→ **MATERIAL SHOWN**
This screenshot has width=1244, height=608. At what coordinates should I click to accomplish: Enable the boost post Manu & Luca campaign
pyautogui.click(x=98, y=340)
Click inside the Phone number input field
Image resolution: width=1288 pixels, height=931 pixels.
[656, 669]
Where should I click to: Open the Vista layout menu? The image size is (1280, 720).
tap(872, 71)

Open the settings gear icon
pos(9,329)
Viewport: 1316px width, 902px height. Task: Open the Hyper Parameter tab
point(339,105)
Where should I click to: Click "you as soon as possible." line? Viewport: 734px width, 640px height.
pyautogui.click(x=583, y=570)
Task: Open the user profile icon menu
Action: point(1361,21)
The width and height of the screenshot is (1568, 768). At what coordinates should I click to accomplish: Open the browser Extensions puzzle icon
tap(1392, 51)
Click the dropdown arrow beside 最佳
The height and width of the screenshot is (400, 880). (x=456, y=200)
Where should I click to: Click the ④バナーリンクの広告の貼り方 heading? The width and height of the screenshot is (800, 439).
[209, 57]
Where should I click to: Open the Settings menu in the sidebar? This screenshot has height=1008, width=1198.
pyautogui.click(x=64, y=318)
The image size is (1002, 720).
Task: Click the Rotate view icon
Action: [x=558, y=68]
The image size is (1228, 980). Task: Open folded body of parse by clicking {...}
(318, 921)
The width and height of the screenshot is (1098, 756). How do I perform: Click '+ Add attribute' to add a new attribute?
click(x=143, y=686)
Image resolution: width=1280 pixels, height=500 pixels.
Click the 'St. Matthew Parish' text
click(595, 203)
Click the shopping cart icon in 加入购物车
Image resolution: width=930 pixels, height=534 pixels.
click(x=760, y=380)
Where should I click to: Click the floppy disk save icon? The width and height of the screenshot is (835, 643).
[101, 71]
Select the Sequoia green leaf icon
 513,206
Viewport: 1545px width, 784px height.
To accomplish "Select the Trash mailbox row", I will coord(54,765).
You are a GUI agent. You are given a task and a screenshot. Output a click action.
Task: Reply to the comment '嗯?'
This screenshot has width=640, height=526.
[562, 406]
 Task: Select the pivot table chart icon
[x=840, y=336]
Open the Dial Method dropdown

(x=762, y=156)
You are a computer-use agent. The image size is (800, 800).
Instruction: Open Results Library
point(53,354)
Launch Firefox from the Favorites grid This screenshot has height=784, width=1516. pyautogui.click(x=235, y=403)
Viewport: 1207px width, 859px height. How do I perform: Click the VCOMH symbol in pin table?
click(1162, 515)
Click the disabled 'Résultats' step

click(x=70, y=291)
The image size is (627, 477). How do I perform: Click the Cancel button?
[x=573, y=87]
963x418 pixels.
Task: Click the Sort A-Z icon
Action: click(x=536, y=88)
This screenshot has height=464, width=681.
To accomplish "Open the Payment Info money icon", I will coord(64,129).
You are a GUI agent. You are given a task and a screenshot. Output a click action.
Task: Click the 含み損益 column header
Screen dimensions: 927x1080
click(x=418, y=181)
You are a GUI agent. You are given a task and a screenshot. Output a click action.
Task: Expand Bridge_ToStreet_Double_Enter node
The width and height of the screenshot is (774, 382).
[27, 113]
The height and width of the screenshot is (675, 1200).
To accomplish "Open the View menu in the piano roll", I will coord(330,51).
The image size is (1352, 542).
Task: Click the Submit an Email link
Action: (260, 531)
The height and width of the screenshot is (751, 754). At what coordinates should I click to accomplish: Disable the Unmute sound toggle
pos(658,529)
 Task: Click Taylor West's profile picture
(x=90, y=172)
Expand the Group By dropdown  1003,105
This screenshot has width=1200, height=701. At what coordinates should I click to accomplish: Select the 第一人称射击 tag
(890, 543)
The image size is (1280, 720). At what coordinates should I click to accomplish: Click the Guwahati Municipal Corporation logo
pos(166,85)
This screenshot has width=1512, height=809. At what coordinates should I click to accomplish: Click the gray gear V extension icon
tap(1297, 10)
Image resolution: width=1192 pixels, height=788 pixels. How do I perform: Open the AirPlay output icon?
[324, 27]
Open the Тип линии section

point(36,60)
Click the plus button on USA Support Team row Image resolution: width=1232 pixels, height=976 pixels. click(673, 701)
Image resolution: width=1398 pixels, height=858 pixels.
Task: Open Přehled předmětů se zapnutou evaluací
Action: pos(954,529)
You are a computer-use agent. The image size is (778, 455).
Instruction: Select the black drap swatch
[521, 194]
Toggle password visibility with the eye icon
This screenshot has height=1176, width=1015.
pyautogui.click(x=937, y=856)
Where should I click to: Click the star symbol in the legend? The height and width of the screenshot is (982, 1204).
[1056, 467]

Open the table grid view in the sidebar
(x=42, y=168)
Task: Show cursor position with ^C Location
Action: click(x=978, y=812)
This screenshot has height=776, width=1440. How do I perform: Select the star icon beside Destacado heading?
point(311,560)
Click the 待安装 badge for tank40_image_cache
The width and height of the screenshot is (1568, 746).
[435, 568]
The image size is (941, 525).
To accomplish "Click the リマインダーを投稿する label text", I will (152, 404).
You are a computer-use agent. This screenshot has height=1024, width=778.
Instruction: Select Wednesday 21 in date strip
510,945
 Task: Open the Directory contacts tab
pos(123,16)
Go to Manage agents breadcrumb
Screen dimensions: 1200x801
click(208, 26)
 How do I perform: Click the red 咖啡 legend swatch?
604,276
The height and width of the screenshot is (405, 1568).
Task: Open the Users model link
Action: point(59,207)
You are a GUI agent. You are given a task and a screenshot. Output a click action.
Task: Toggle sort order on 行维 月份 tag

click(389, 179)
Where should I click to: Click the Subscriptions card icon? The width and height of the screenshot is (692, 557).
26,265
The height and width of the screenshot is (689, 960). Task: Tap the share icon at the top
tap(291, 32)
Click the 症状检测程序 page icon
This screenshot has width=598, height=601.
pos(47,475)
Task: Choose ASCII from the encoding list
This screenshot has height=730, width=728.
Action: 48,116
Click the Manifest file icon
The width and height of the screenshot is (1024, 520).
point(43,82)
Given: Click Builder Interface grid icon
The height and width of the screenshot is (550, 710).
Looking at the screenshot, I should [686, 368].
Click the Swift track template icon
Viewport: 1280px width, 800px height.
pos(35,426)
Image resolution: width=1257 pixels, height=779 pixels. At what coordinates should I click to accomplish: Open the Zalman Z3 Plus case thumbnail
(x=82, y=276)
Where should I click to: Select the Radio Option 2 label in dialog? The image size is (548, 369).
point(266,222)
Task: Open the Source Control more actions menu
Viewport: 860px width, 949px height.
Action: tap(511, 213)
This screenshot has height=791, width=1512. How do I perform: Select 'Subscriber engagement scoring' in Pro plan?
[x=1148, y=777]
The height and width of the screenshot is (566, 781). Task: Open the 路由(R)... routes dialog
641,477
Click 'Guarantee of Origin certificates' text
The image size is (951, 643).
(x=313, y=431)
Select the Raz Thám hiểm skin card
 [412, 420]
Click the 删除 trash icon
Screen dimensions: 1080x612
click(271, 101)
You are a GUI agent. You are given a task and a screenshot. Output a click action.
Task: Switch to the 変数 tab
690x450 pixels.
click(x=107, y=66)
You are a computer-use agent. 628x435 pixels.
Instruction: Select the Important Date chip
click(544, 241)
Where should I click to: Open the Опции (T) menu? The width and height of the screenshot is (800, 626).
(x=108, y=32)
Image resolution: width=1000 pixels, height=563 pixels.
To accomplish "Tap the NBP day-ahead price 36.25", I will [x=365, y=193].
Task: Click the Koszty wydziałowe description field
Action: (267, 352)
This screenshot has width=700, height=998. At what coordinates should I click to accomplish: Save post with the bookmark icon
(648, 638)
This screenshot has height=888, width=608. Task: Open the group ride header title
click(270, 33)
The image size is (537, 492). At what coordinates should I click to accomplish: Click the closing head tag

→ **WORK TO BE COMPLETED**
Look back at the entries above. Retype the line with "Task: Click the 含み損益 column header", the line with "Task: Expand Bridge_ToStreet_Double_Enter", and all lines in between.

→ **RESULT FOR THIS EXERCISE**
Task: Click the 含み損益 column header
Screen dimensions: 927x1080
click(x=418, y=181)
You are a GUI agent. You are given a task and a screenshot. Output a click action.
Task: Expand Bridge_ToStreet_Double_Enter node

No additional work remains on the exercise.